Judicial dissolution proceedings have spawned legal malpractice cases; I once testified as an expert witness in such a case.  Likely there have been accountant malpractice cases as well, brought by company owners disappointed with their own accountant’s advice in connection with buyout negotiations or judicial valuation proceedings.

But until Anda Management, LLC v. Needlemen & Schacter, LLP, 2008 NY Slip Op 31534(U) (Sup Ct Nassau County May 20, 2008) (read decision here), I’d never heard of spin-off litigation involving charges against a professional for improperly taking sides in the underlying dissolution case.
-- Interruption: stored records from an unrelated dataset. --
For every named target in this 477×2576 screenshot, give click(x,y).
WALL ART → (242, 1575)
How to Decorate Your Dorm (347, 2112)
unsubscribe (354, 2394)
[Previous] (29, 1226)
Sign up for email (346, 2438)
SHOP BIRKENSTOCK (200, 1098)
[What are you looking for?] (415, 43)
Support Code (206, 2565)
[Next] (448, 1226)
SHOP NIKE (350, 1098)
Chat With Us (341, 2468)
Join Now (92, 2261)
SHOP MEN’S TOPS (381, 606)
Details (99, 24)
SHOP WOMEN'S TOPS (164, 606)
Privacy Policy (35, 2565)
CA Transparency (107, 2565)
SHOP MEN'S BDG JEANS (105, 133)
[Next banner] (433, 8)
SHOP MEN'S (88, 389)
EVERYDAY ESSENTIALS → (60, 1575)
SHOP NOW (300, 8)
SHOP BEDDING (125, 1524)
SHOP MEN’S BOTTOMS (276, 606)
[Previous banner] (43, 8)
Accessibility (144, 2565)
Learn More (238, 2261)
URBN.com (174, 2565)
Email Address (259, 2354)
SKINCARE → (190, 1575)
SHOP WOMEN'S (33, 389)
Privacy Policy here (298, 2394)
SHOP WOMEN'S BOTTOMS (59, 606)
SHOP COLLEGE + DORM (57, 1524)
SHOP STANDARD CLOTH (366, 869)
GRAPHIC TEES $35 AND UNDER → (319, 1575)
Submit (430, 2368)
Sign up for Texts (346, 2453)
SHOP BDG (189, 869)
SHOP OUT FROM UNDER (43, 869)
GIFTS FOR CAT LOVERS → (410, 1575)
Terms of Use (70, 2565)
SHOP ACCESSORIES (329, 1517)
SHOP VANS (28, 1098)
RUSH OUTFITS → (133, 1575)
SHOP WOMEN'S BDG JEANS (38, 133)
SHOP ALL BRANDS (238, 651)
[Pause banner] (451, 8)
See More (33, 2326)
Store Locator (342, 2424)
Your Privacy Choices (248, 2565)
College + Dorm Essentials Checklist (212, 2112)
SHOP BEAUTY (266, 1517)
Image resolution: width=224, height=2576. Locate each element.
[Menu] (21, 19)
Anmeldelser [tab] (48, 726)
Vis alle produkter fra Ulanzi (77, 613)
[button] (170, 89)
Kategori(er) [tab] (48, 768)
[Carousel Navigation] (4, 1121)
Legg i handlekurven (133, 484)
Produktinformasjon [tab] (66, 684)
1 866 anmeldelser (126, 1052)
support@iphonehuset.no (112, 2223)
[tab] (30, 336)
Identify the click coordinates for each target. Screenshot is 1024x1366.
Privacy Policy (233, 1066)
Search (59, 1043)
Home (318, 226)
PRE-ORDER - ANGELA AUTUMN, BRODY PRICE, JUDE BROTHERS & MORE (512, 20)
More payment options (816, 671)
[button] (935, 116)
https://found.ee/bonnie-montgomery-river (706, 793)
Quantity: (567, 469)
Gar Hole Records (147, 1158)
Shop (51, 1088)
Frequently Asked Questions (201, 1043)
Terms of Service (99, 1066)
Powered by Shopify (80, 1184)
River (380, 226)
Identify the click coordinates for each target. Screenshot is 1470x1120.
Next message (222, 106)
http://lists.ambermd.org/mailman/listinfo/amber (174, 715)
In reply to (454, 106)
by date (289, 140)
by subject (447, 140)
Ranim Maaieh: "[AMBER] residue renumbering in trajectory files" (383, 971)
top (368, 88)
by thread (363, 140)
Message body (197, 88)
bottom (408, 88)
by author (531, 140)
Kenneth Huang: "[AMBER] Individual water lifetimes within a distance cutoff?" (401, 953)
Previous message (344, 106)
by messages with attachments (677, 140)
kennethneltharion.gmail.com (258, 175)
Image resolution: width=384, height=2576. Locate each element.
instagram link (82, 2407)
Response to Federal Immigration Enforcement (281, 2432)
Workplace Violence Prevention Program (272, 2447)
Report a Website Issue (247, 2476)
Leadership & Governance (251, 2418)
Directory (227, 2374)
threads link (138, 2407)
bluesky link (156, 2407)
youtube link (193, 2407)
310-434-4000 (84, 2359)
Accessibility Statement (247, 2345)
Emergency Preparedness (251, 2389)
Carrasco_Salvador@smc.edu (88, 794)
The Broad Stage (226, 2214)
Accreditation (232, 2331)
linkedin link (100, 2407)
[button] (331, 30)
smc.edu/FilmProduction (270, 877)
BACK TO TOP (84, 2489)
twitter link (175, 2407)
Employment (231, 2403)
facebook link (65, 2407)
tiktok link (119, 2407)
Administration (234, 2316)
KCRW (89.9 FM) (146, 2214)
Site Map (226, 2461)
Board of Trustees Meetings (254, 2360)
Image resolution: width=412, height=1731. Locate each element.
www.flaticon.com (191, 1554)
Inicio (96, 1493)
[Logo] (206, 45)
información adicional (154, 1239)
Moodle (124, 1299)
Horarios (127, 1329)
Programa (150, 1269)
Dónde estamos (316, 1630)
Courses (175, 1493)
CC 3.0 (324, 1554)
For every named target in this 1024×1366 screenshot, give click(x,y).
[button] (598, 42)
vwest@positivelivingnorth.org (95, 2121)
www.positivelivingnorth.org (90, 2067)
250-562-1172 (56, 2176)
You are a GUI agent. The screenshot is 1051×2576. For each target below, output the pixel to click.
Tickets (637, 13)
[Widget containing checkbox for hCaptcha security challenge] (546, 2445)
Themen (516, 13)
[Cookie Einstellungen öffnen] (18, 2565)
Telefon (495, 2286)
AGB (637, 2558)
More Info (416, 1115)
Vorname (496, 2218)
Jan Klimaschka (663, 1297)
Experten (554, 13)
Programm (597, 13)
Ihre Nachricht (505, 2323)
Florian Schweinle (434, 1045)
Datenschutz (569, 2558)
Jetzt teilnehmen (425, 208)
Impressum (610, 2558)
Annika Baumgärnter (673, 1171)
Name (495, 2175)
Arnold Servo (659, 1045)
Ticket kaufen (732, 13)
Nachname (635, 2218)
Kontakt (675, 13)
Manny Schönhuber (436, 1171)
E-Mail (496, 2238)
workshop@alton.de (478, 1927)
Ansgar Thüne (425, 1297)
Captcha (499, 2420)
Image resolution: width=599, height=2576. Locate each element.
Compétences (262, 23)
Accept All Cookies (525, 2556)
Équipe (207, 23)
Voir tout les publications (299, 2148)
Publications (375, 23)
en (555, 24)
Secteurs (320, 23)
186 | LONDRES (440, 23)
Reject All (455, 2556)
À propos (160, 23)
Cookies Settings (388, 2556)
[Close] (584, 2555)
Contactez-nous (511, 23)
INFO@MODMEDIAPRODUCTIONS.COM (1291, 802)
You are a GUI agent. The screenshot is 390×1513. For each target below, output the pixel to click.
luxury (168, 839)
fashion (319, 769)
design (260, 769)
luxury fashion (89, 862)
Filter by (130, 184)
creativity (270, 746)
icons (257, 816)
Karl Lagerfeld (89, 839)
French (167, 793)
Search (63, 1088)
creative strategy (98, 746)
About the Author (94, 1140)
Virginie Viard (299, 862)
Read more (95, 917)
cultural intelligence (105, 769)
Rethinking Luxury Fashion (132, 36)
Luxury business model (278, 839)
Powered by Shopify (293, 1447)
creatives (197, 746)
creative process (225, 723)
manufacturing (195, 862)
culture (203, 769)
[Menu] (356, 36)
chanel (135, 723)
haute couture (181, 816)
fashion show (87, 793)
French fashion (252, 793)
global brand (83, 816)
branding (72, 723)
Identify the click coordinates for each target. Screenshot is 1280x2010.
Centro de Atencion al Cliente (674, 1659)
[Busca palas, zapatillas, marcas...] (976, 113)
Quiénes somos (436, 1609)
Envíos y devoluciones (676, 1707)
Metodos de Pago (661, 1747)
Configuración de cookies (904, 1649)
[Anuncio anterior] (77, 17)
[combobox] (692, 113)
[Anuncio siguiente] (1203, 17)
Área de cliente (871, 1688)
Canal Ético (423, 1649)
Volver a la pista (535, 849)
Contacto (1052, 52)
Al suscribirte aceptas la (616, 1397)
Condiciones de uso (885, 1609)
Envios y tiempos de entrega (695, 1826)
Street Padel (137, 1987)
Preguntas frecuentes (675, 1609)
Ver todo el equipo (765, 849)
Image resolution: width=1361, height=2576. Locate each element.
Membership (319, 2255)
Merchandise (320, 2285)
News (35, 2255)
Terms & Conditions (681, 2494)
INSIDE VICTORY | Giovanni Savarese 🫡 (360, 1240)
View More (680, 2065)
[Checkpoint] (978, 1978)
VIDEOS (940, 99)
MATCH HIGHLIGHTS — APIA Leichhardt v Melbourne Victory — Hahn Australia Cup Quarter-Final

Here’s what happened:  Anda Management and Wilmington Paper Corp. formed a Delaware LLC called Worldwide Fibers to market paper products overseas.  Worldwide retained the defendant accounting firm as its accountant without a written agreement.  Three years later, Worldwide’s principals had a falling out, prompting Wilmington to file a proceeding for judicial dissolution of Worldwide in Delaware Chancery Court.  Wilmington accused Anda’s principals of impermissibly withdrawing funds from Worldwide for personal reasons and then falsely booking them as legitimate business expenses.

The Delaware proceeding ultimately settled when Anda acquired Wilmington’s interest in Worldwide.

Anda and its principals subsequently brought a New York action against the accountant for breach of fiduciary duty and malpractice arising from its conduct in the Delaware case.  The plaintiffs alleged that the accountant consulted with and assisted Wilmington’s trial counsel by reviewing a proposed complaint, participating in conference calls with Wilmington’s counsel, and submitting affidavits supportive of Worldwide’s claims in which the accountant allegedly made false and contradictory statements concerning accounting advice previously given by the accountant to the plaintiffs prior to the dissolution.  The plaintiffs also alleged that the accountant was aware that the expenses challenged by Wilmington were proper, and that the accountant had affirmatively counseled the plaintiffs to take some of the disbursements challenged by Wilmington.  The plaintiffs further alleged that one of the accountant’s employees gave the social security numbers of Anda’s principals to Wilmington’s counsel in order to perform credit searches on them. 

The accountant denied plaintiffs’ allegations and, following discovery, moved for summary judgment.  The plaintiffs cross moved for leave to amend their complaint to add claims for fraud and violation of the Fair Credit Reporting Act.

In a decision by Nassau County Commercial Division Justice Ira B. Warshawsky, the court denied the accountant’s summary judgment motion and granted plaintiffs leave to amend their complaint.  Justice Warshawsky found that, viewing the evidence most favorably to plaintiffs, the plaintiffs adequately raised questions of fact

with respect to their assertions that the defendant acted faithlessly, recklessly and unprofessionally by affirmatively assisting the plaintiffs’ adversary in the Delaware-based dissolution proceeding through the submission of false and misleading affidavits allegedly arising out of, among other things, accounting advice the defendant itself had provided to plaintiffs.  *   *   *  Indeed, and viewed in a favorable light, the record suggests that the defendant allegedly and affirmatively dispensed expert accounting advice to Anda and its closely held and joint venturers relating to corporate disbursements, tax issues and financial matters impacting upon the internal accounting practices of Worldwide as well as its two, constituent members.  (Citations omitted.)  

In response to the accountant’s contention that there existed no fiduciary relationship with the plaintiffs, the court found that the absence of a formal retainer agreement was "not determinative" and that the "inconclusive evidence" did not rule out a finding of a relationship that "sufficiently approached privity" to sustain the malpractice claim.  Justice Warshawsky also cited case law sustaining analogous claims against accountants for failure to withdraw in the face of a conflict of interest.

It would be interesting to know what damages the plaintiffs seek to recover arising from the alleged misconduct, given that the Delaware litigation ended with a buyout.  The court’s decision does not say.

The moral of the story?  First, one cannot overstate the importance of a written engagement letter at the outset, delimiting the professional-client relationship and scope of services.  Second, in my experience the great majority of dissolution cases involve accounting issues which carry the potential for involving the company accountant as an important witness.  The accountant almost always better serves his or her own interests by maintaining strict neutrality during the course of the litigation between company owners.

Update February 23, 2012:   Another example of accountants caught in the crossfire is Gardner v Leitgeb & Vitelli, LLP, 2012 NY Slip Op 50282(U) (Sup Ct Suffolk County Feb. 17, 2012), in which the court dismisses most but not all claims against the company’s accounting firm hired by one of two sides in a shareholder dispute.